◆ PROMPT
Among the entries below, find each line holding "Given" and return it.

**** INPUT DATA

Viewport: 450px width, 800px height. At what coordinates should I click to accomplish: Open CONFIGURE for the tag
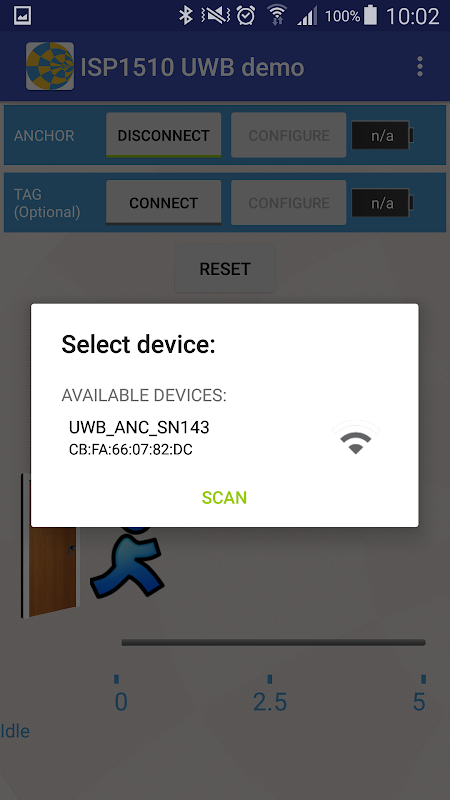(x=289, y=203)
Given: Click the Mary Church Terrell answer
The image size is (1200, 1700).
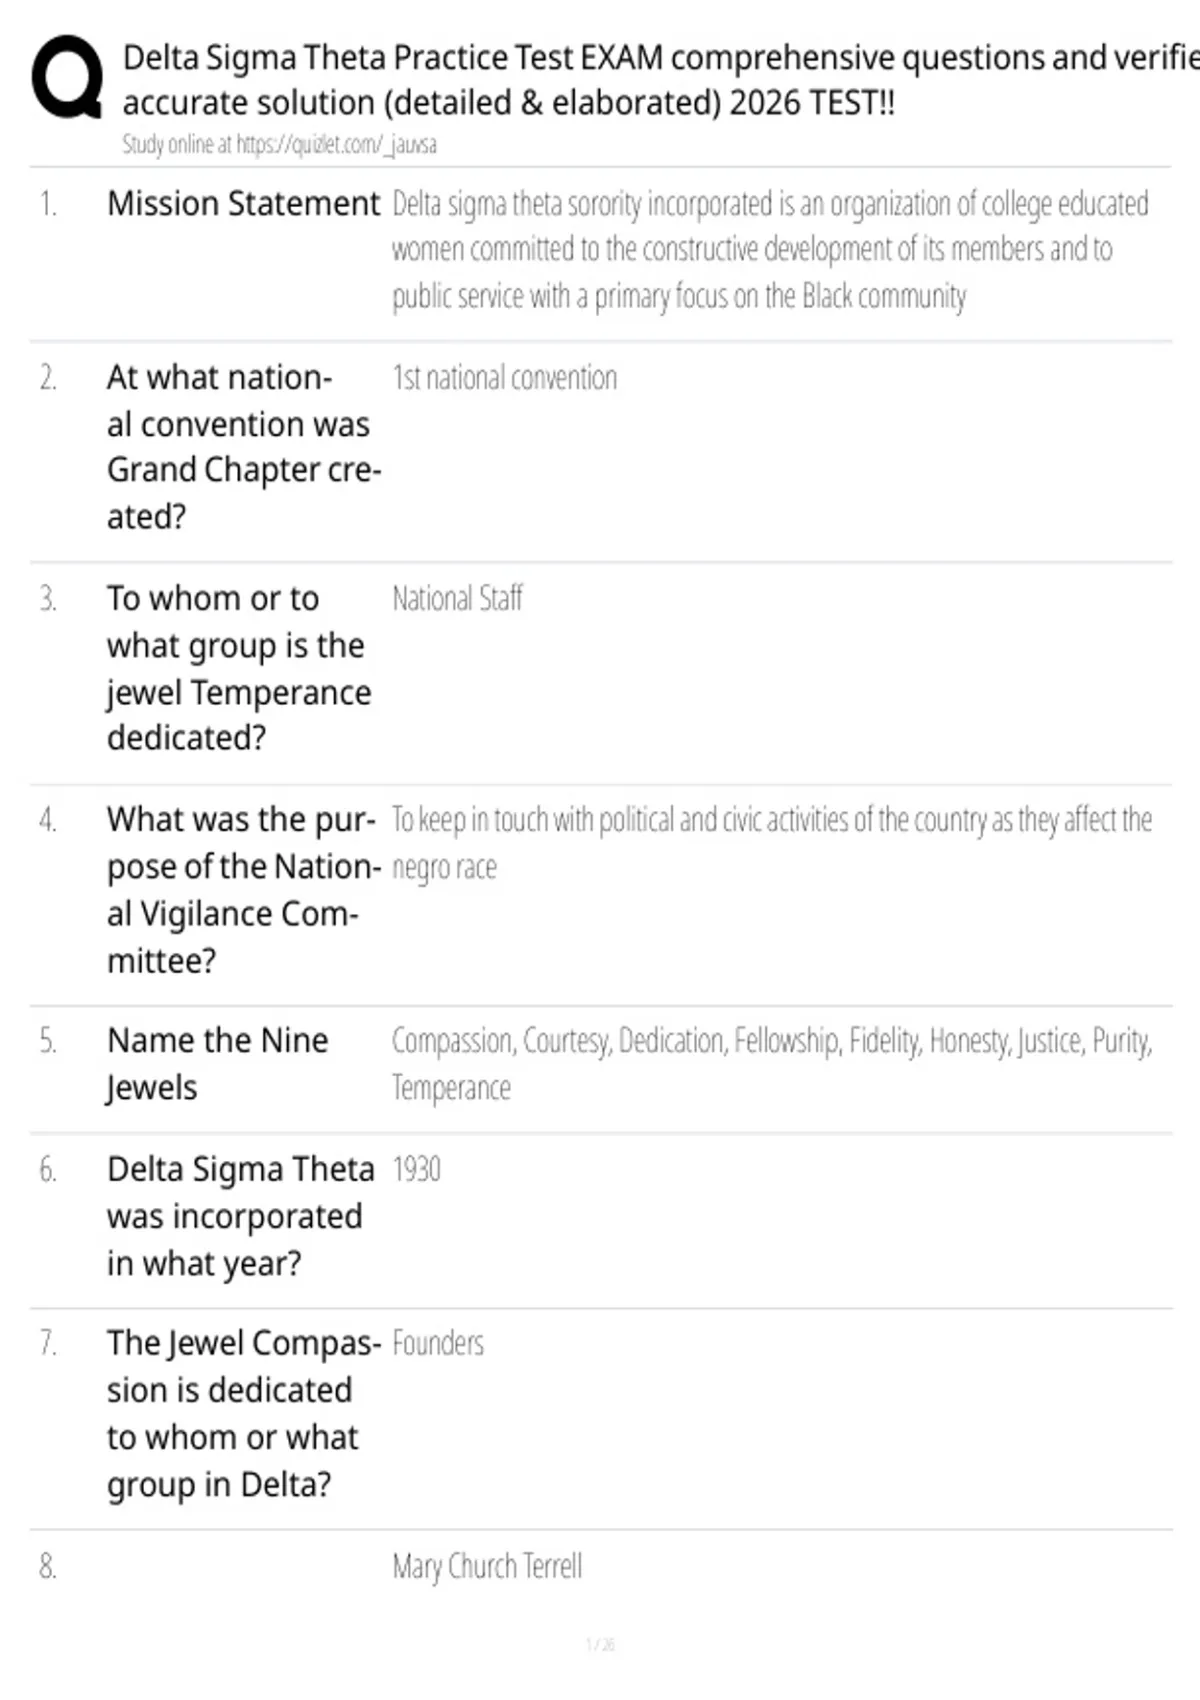Looking at the screenshot, I should click(487, 1566).
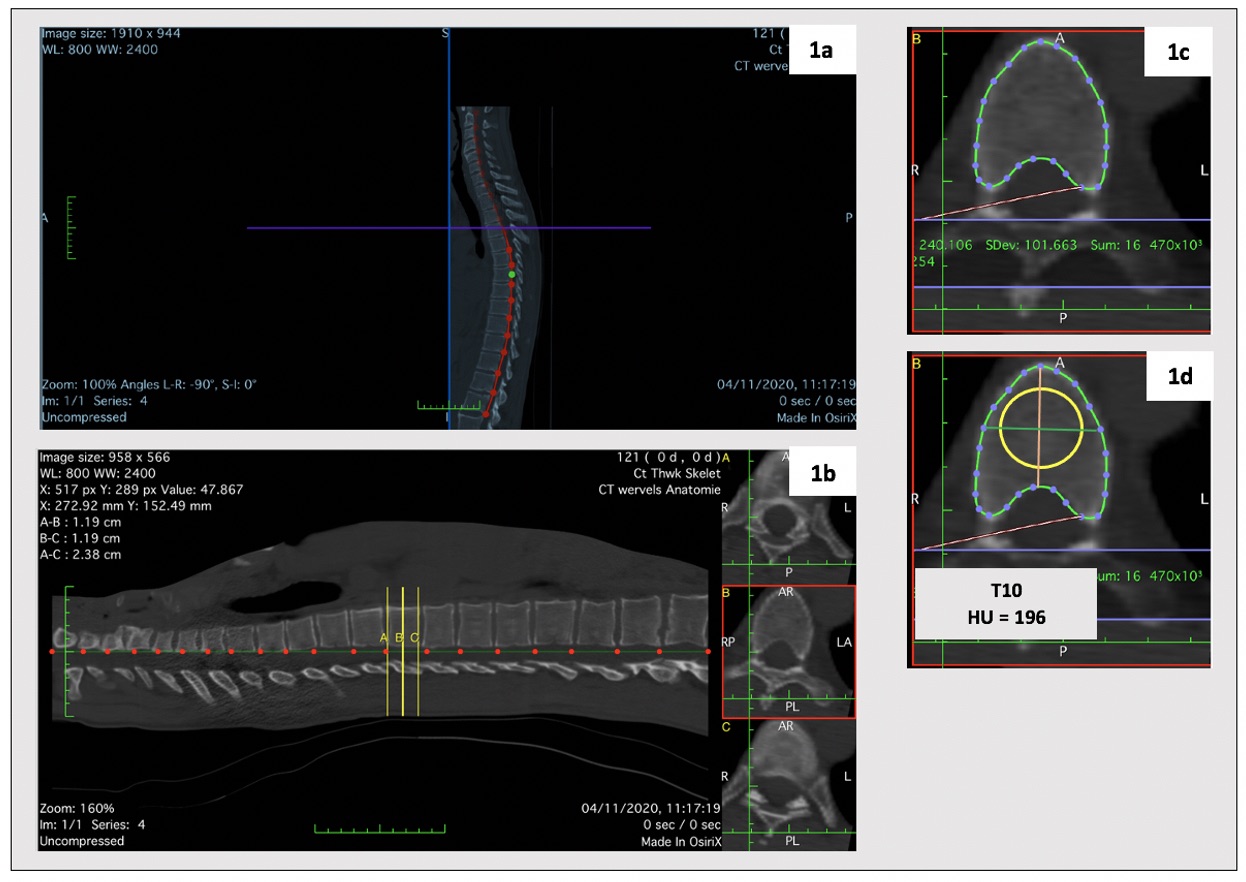Open axial thumbnail C at the bottom
1246x882 pixels.
pos(787,785)
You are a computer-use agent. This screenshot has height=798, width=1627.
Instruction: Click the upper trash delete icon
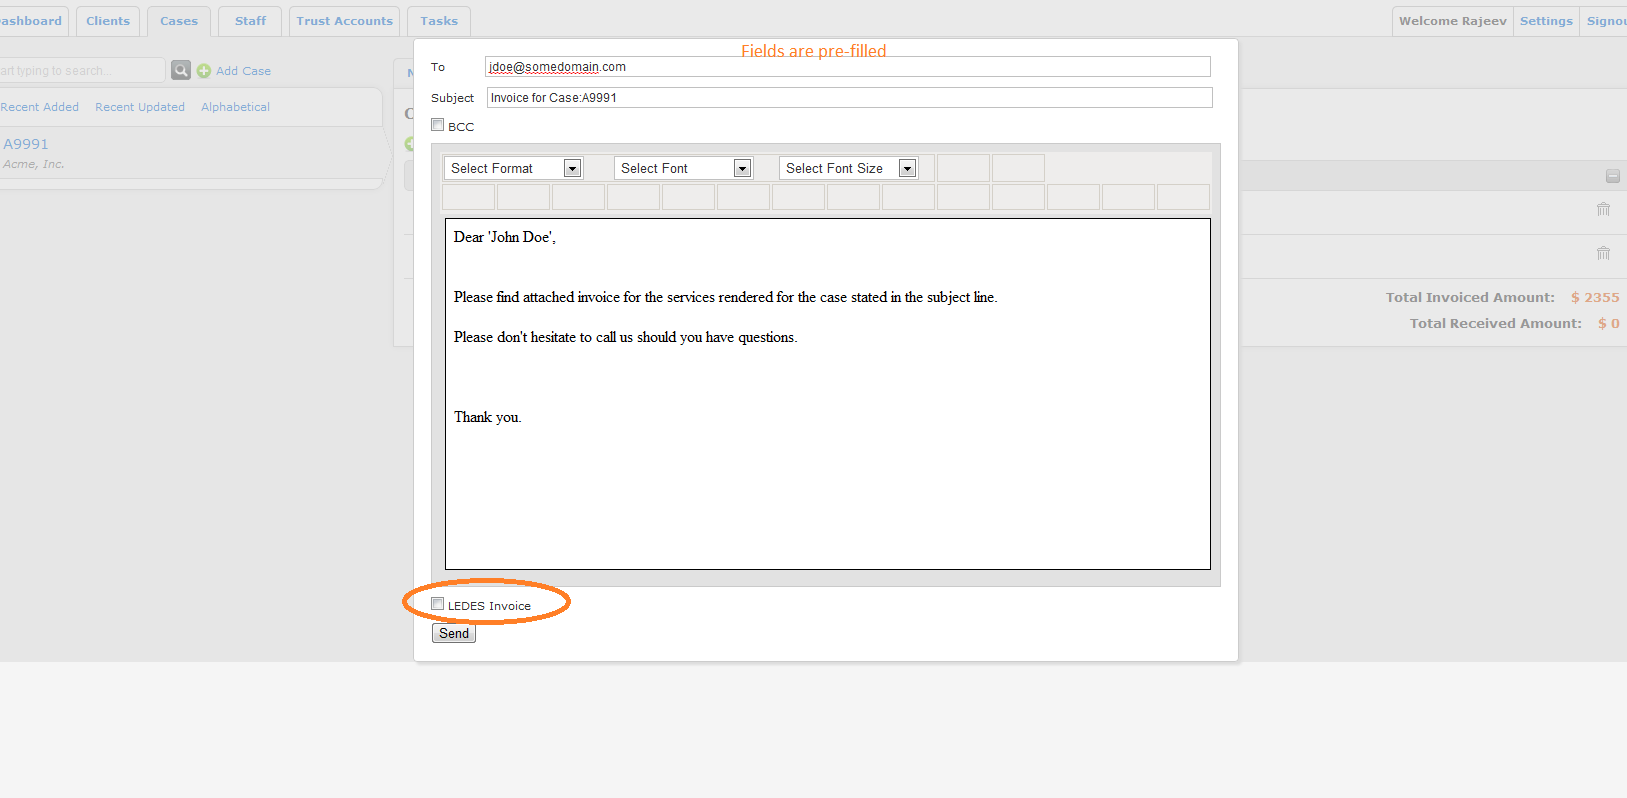1603,209
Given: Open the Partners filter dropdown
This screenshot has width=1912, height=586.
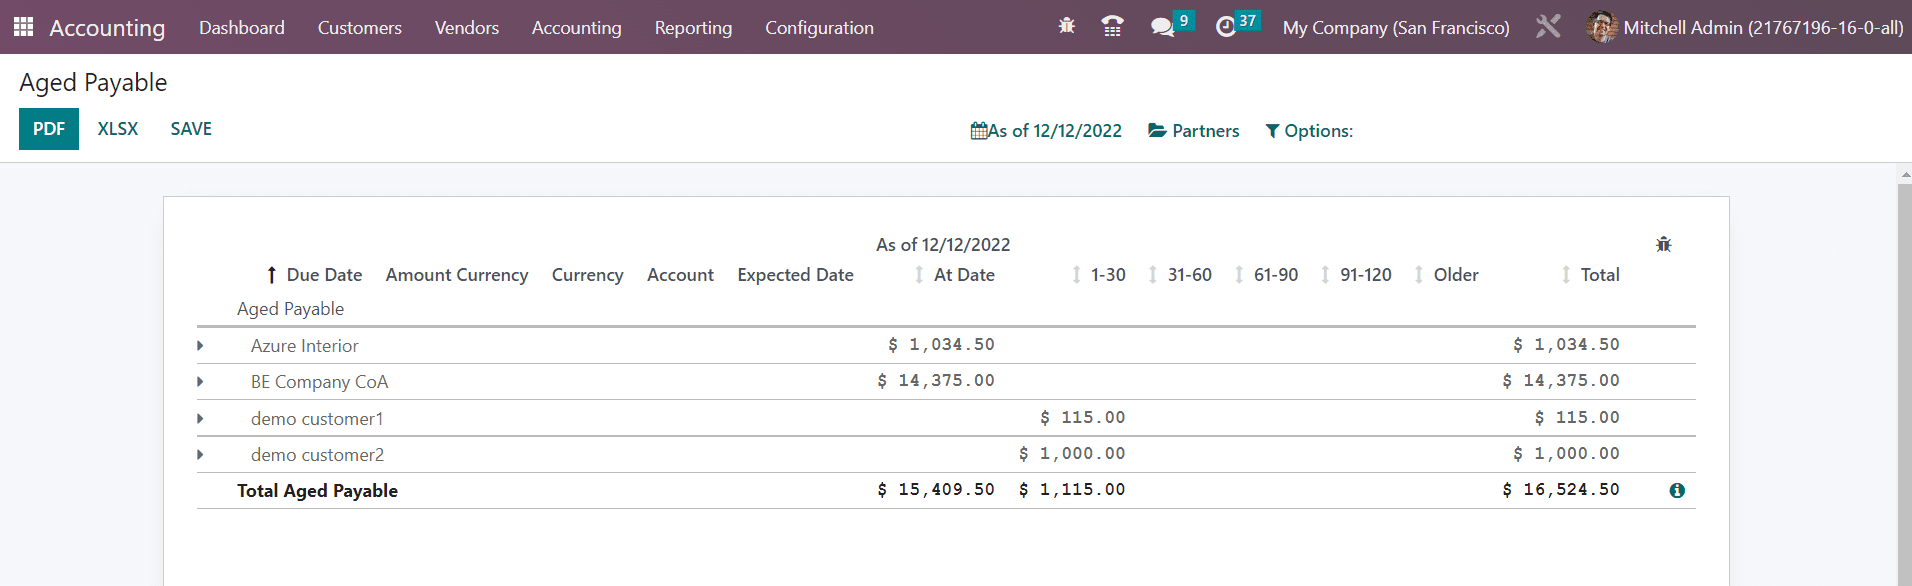Looking at the screenshot, I should point(1194,131).

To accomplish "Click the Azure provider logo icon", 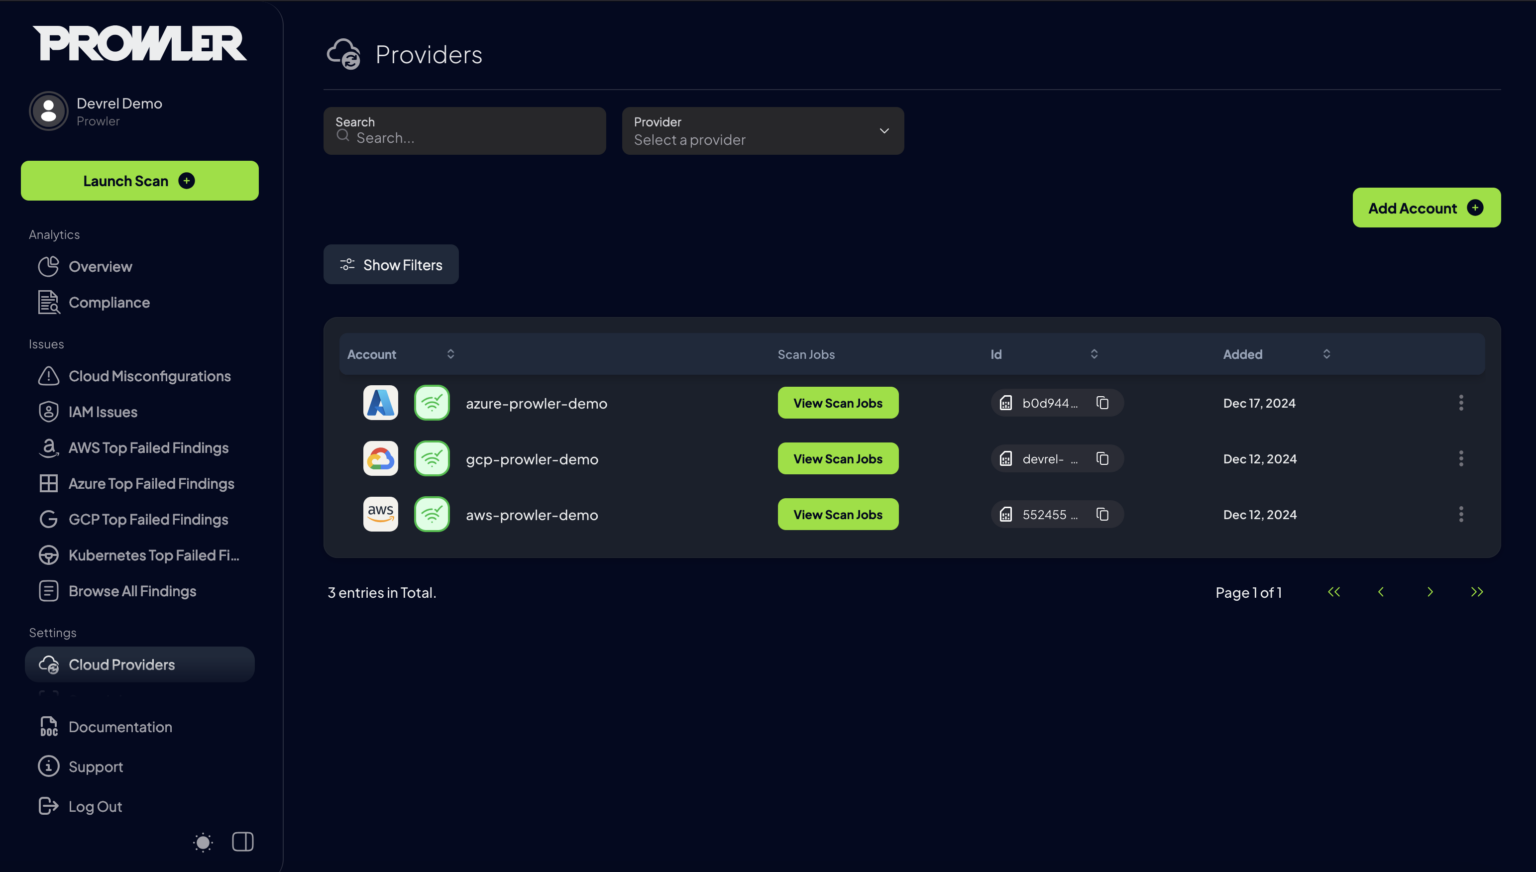I will (x=380, y=403).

********

◆ WRITTEN SOLUTION
Given: Click the Mary Church Terrell answer
Given: Open the Partners filter dropdown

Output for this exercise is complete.